As a schoolboy, Blackwell did not care for algebra and trigonometry (“I could do it and I could see that it was useful, but it wasn’t really exciting.”) Geometry turned him on. “The most interesting thing I remember from calculus was Newton’s method for solving equations. That was the only thing in calculus I really liked. The rest of it looked like stuff that was useful for engineers in finding moments of inertia and volumes and such.” In his junior year he took an elementary analysis course and really fell in love with mathematics. “That’s the first time I knew that serious mathematics was for me. It became clear that it was not simply a few things that I liked. The whole subject was just beautiful.” Four years later he had a Ph.D..

The list of Black mathematicians is short and it doesn’t seem to be growing very rapidly. Blackwell thinks that many people are just more ambitious than he is. “Black people go in other directions. Black people are going into the professions: law, medicine, and business. I sort of understand that: there’s more security. There’s more certainty of having a fair income in those areas than there is in mathematics. [There are a number of examples of] Black people who have had considerable mathematical talent but went into law.”

While Blackwell was growing up, “Southern Illinois was probably fairly racist. But I was not even aware of these problems — I had no sense of being discriminated against.” At 16 he enrolled at the University of Illinois and expected to be an elementary school teacher. There were no Black faculty members on that campus. In 1943, after two years as a prestigious postdoctoral fellow of the Institute for Advanced Study, Princeton, he wrote 104 letters of application for university teaching jobs — all to Black colleges. “I just assumed that [the door] was closed.” He spent the next 10 years at Howard University, building a national reputation as a creative researcher and a talented teacher.

By the 1950’s the employment situation for Blacks had begun to change. “I feel that there must have been a big change just resulting from World War II.” In 1954 Blackwell accepted an invitation to join the faculty of the newly formed Department of Statistics (separate from the Department of Mathematics) at the University of California, Berkeley. He enjoys “being part of a smaller group…..where everybody talks to everybody else.” Although he has taken his turn chairing the department, he does not miss the administrative role. “When I gave up being chairman, for about a year my first waking thought was, ‘I’m no longer chairman,’ and it made my day.”

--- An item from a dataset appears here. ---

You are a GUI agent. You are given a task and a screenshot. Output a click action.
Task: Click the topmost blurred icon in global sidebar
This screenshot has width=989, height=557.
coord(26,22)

Blackwell teaches every term — from very elementary courses to graduate level seminars. “There is beauty at all levels of sophistication and all levels of abstraction.” What else does he do during a typical day? “Well, [today I tried] to understand two forms of the category 0-1 law (a probabilistic meta-theorem). That’s at a rather high abstract level. [I was also] trying out programs for minimizing a function of five variables, looking at curves and trying various techniques. The first thing is a somewhat more serious activity; the other is unlikely to result in anything more than my better understanding the problem of minimizing functions. I play quite a bit.”

Blackwell has seen revolutionary changes in campus dynamics while he’s been at Berkeley. He actively supported the free speech movement of the 1960’s. For example, “No [Presidential] candidates were allowed to speak on the Berkeley campus. The administration [held that] The University must not get involved in political matters. [The students] wanted to hear all kinds of ideas discussed on the campus. The administration simply wouldn’t move an inch. I did not like the way the students expressed their grievances, but they really had something to protest!”

Blackwell and his wife have raised eight children. None of them have any particular mathematical interests. The Blackwells bought a 40-acre retreat in northern California, complete with a creek and big redwoods. “My dream was to go up on weekends, get a martini, sit under a redwood tree, and watch the creek go by. [Instead] I work from the time I get there until I leave, planting trees, repairing fences cutting weeds, fixing a leak in the barn.” Things have not worked out the way the would-be grade school teacher from the rural Midwest thought they would. “But it is a lot of fun.”
Condensed by Larry Curnutt from Mathematical People: Profiles and Interviews by Albers & Alexanderson (Birkhauser, 1985).